• PAGE EXTRACT
***

Gary Wimberly is the CIO and a senior vice president at Express Scripts, a $94 billion pharmacy benefit management company. CIO Insight contributor Peter High recently had the opportunity to tour Express Scripts Technology and Innovation Center in St. Louis with the company’s CIO. In this CIO Insight Q&A, Wimberly explains how data is captured and analyzed, how technology can detect when a potential prescription conflict arises and how to reconcile risk taking with security practices.
Peter High: Gary, we have just done a quick tour of the Technology and Innovation Center and I wonder if you can take a moment to describe the center, but then also peel back the onion a little bit to describe IT’s role in all this?
Gary Wimberly: Here at Express Scripts we have a Technology and Innovation Center and it is really focused around data analytics. We bring resources from teams across all disciplines within IT, so not only IT for the technology we utilize, but our economists, our clinicians, our physicians that really are focused on analyzing all of the data that we capture at Express Scripts—and we have an enormous amount of data. I think we are close to up to 20 petabytes at this point. We utilize that data to identify opportunities to improve health outcomes and eliminate waste in the healthcare space.
High: Can you talk a little bit about the variety of disciplines that are brought together in this effort?
Wimberly: We have IT people, obviously. We have a lot of technology in here: not only from an infrastructure perspective with all the servers, but the amount of software, the tools that we use to do this analytics, to ensure that those are operating and that we are developing the right solutions. A lot of them are self-serve kinds of applications, so our responsibility on those is to make sure that they are available and that they are performing to what the user experience should be.

***

• COLLECTED MATERIAL
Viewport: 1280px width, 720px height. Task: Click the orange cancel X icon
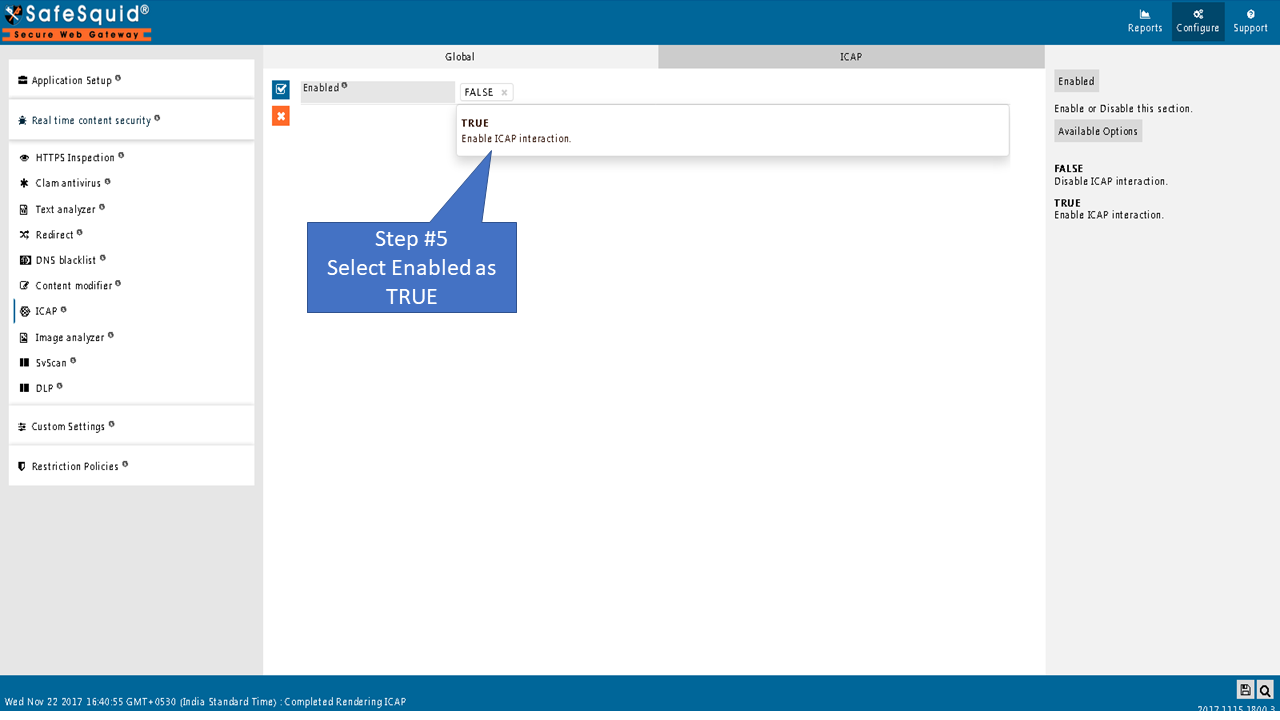tap(281, 117)
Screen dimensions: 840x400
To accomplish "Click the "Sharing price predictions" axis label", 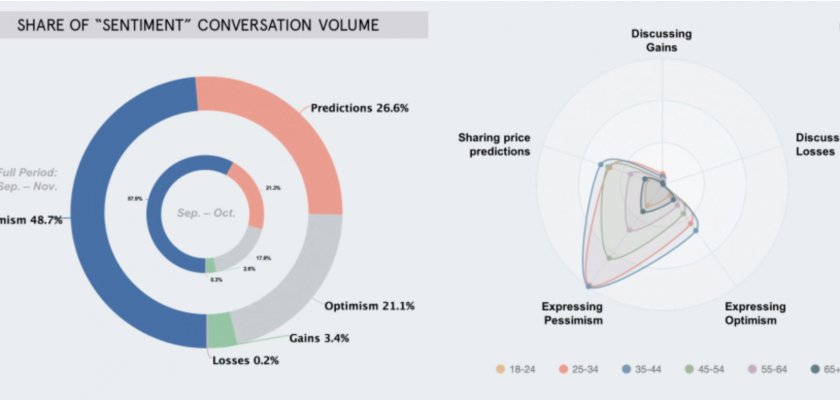I will (x=494, y=143).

***

• APPLY WHAT YOU READ
- 1) Rewrite the Express Scripts Q&A excerpt starting at "Gary Wimberly is" and ending at "with security practices.", replacing "pharmacy benefit management company" with "pharmacy benefits manager".
- 2) Answer these questions using the Express Scripts Q&A excerpt:
(a) In what city is the Technology and Innovation Center?
(b) About how much data does Wimberly say Express Scripts has?
(c) What is IT's responsibility for the self-serve applications?
- 3) List the groups of people that the Express Scripts Q&A excerpt says are brought together at the Technology and Innovation Center to analyze data.

• RESPONSES TO THE TASKS
- 1)
Gary Wimberly is the CIO and a senior vice president at Express Scripts, a $94 billion pharmacy benefits manager. CIO Insight contributor Peter High recently had the opportunity to tour Express Scripts Technology and Innovation Center in St. Louis with the company’s CIO. In this CIO Insight Q&A, Wimberly explains how data is captured and analyzed, how technology can detect when a potential prescription conflict arises and how to reconcile risk taking with security practices.

- 2)
(a) St. Louis
(b) Close to 20 petabytes
(c) Making sure they are available and performing to what the user experience should be

- 3)
IT people
Economists
Clinicians
Physicians